Results: Sixty-five patients were implanted at nine out-of-hospital sites. The insertion procedure was well tolerated by all patients. There were no deaths, systemic infections or endocarditis. There were two (3%) procedure-related adverse events requiring device explant and four (6%) adverse events not requiring explant. ICM use led to 16 diagnoses (24.6%) with 9 patients proceeding to alternate cardiac device implants during the course of the 90-day follow up.

Conclusion: Out-of-hospital ICM insertion can be accomplished with comparable procedural safety and represents a reasonable alternative to the in-hospital setting. CLINICALTRIALS.GOV REGISTRATION NUMBER: NCT01168427.

Publication types

  • Clinical Trial
  • Research Support, Non-U.S. Gov't

MeSH terms

  • Adult
  • Aged
  • Aged, 80 and over
  • Demography
  • Electrodes, Implanted*
  • Electrophysiological Phenomena*
  • Electrophysiology / instrumentation*
  • Female
  • Humans
  • Male
  • Middle Aged
  • Young Adult

Associated data

  • ClinicalTrials.gov/NCT01168427

Grants and funding

Funding for this research was provided by Medtronic, Inc., Mounds View, Minnesota, USA. Medtronic’s Cardiac Rhythm and Disease Management (CRDM) clinical department ran the multi-center clinical trial that was used to develop this manuscript.

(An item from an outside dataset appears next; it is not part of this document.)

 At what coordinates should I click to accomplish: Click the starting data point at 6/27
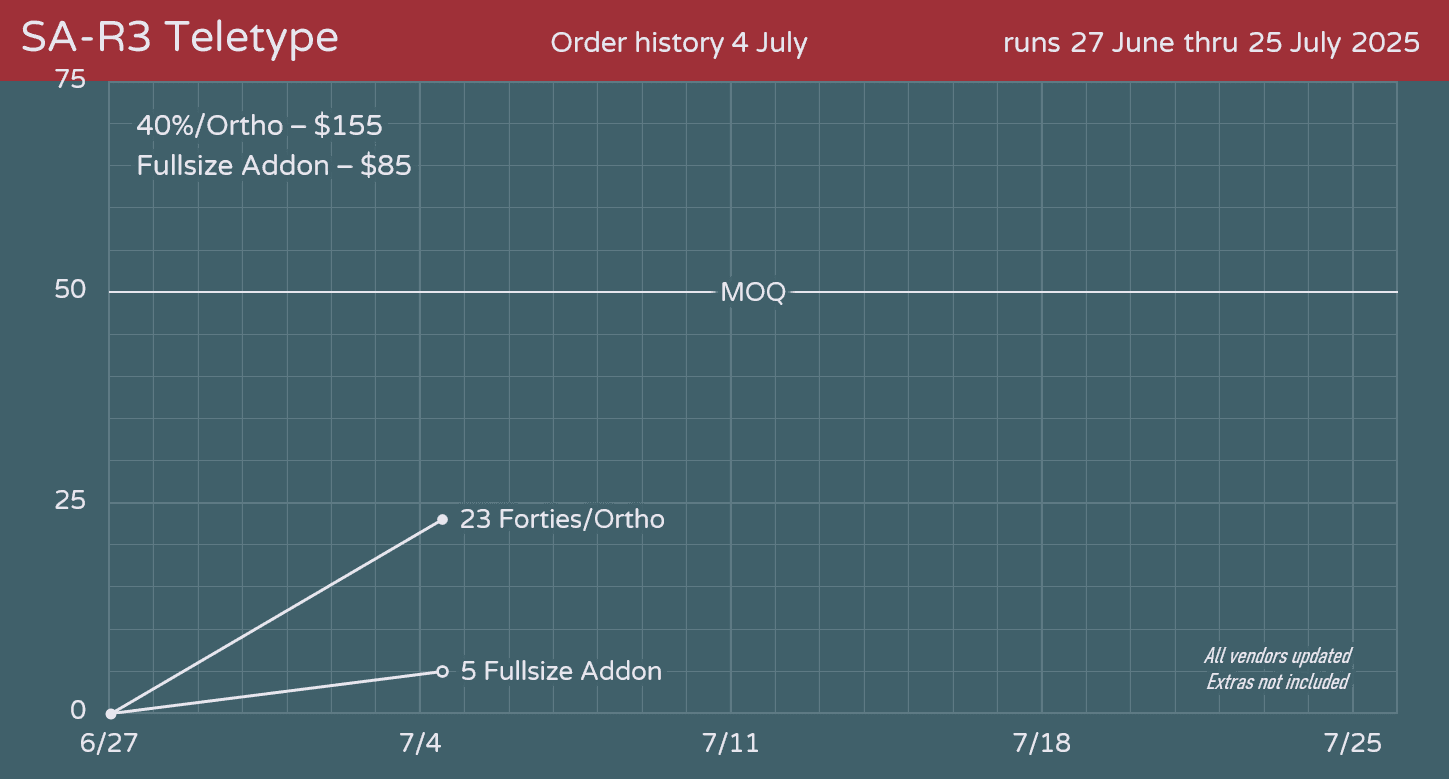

Medtronic provided the statistician and database management for the execution of the trial. Medtronic facilitated the advisory panel in the development of the trial and provided guidance for the manuscript preparation and submission process. Medtronic will also assist with any publication fees incurred. The funder had a role in study design, data collection and analysis, decision to publish, or preparation of the manuscript.